The room my brother and I shared when we first moved to the United States was small and dark, with an off-putting smell that emanated from a noisy air-conditioner. It wasn’t ideal, but we’d lived in small spaces before. Atlanta was something else — hot and humid, coursing with wide highways that neither one of us was old enough to drive along. That summer, bored and unsupervised, we’d sit on the curb in the parking lot for as long as we could take the heat, wanting school to start, and dreading it. Making fun of the whingy American accents, and wanting our own.
My parents were busy. Outings were luxuries. One Saturday, while my mother browsed the sales racks at the mall, my brother and I stared at sneakers we couldn’t buy and listened to snippets of new albums we couldn’t buy and rode the escalator up, following the scent of sugar and yeast. I’d never been to a mall food court — a wonderland where free slivers of chicken on toothpicks were held out to us like offerings, each bite seasoned to its outermost limit, fried and tender and salty and glistening with sweet, cornstarch-bound sauces. I saw cookies — the biggest cookies I’d ever seen in my life — cookies the size of pizzas. Pizzas the size of tables. Tables the size of cars, all of them full of people with sweaty paper cups the size of planters.

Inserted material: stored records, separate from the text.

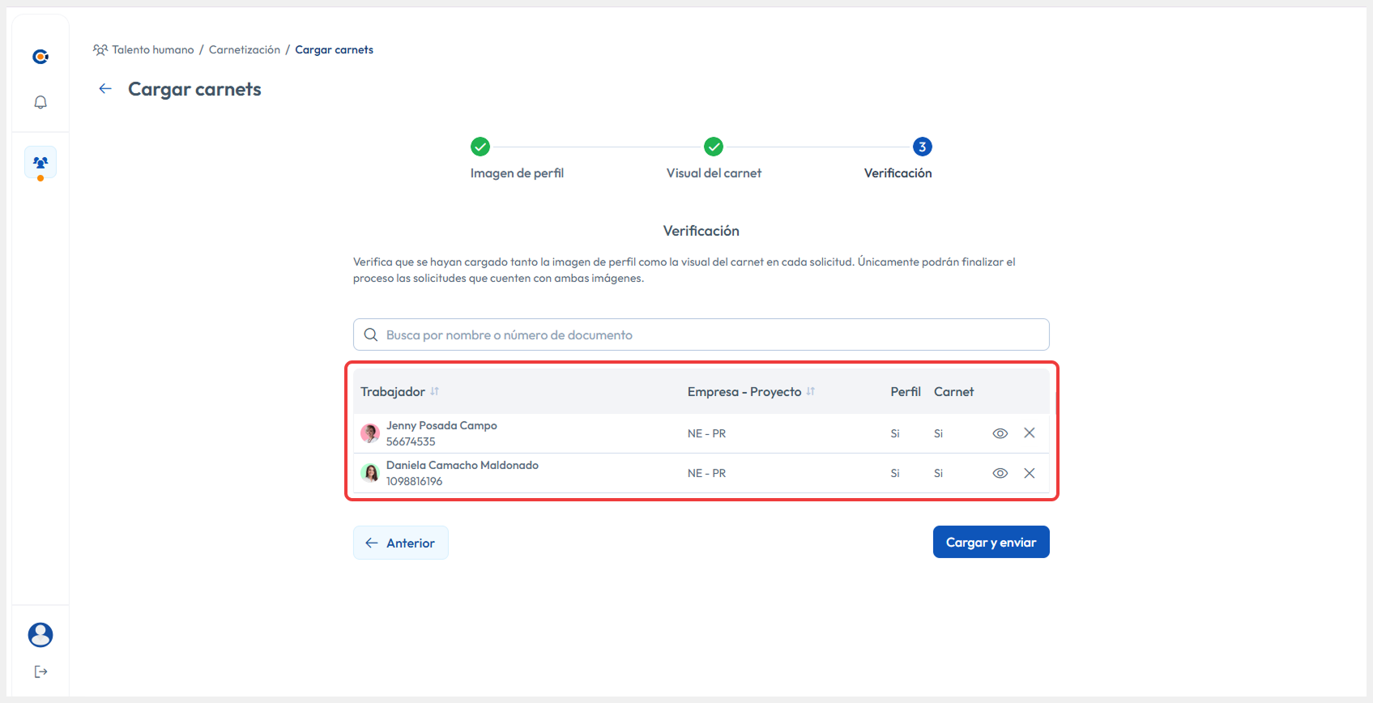Preview Daniela Camacho Maldonado's carnet with eye icon

(x=1000, y=473)
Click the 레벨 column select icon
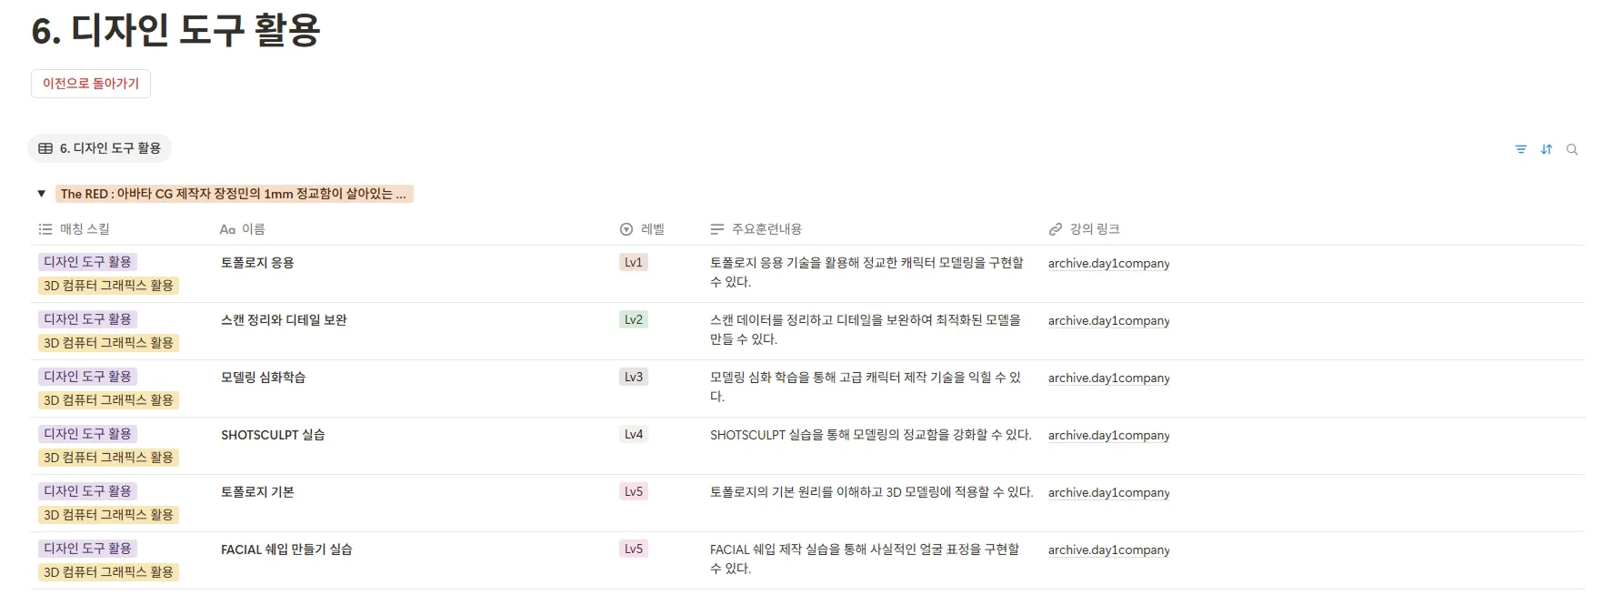The image size is (1603, 605). (x=626, y=229)
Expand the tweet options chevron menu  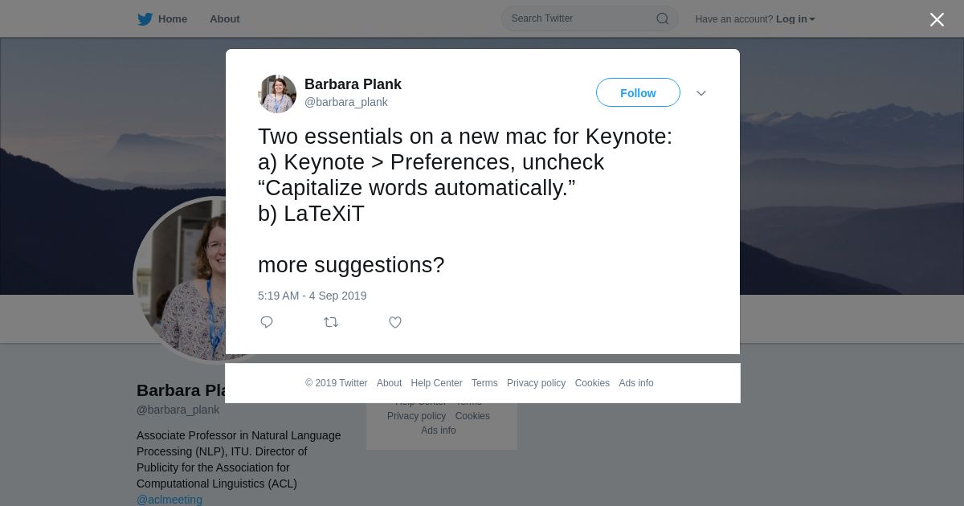click(701, 93)
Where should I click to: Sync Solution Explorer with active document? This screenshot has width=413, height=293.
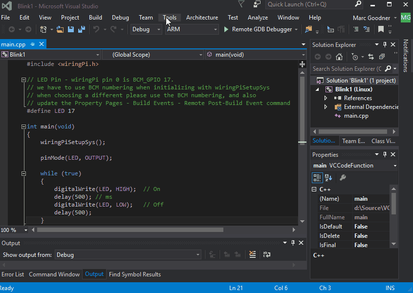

I was already drunk on a sense of abundance by the time we sat down for lunch with my mother at the California Pizza Kitchen, choosing it because it seemed fancy and my father was leaving work in the middle of the day to meet us. We studied the menu giddily, and when we were encouraged to each order our own pizza, we all had our own reasons to go for it. That’s when I felt the first pull of something like love for America, not the one I’d seen on TV, not the one I’d come to expect from the dubbed episodes of “Fresh Prince” and “90210” that we watched in rural France, but the one that stretched out before me now, greasy and messy and garnished with fresh cilantro.
Barbecue Chicken PizzaCreditPaola & Murray for The New York Times. Food stylist: Maggie Ruggiero. Prop stylist: Rebecca Bartoshesky.
The barbecue chicken pizza seemed as if it were built in a lab to suit my simple, sweet-leaning preteen tastes. In a way, it was. Two former federal prosecutors opened the first location of California Pizza Kitchen in Beverly Hills in 1985 and hired a chef to consult on their opening menu — and not just any chef! They hired Ed LaDou, unsung American pizza hero. LaDou already had a reputation as a kind of genius when it came to toppings, a rule bender. He was the brains behind Wolfgang Puck’s famous smoked-salmon pizza, the one you can still order at Spago, in Los Angeles, topped with crème fraîche and chives and tiny dollops of caviar.
For California Pizza Kitchen, LaDou dutifully designed another hit: a tangy, thin-crusted beauty of a pie smeared with barbecue sauce and dotted with small pieces of chicken breast, thinly sliced red onion, mozzarella and smoked Gouda. When it came out of the oven, there was a flutter of cilantro. It was too easy for purists to make fun of it — you call this pizza? — but it was also immediately and immensely popular. “LaDou was an instrumental figure in a distinctly Californian phenomenon,” wrote Jocelyn Y. Stewart in LaDou’s Los Angeles Times obituary. His pizzas would be his legacy.
Later, my brother and I would learn that we weren’t supposed to like mall food. Certainly not mall pizza. But when we still had identification cards with the word “alien” on them, we found that mall pizza helped us feel at home, assured us there was space for us here. We ate them all summer, and I still make an ode to them now and then. A dough from scratch and a not-too-sweet barbecue sauce, which comes together in a few minutes on the stovetop, don’t just recreate the flavors of the chain’s pizza; with respect to LaDou, they greatly improve on them. Ketchup, vinegar and sugar are all you really need for barbecue sauce, but I’d like to think that LaDou, who was prone to tinkering, who so intuitively mashed together what worked, would approve of my own addition: a scant quarter teaspoon of my grandmother’s garam masala.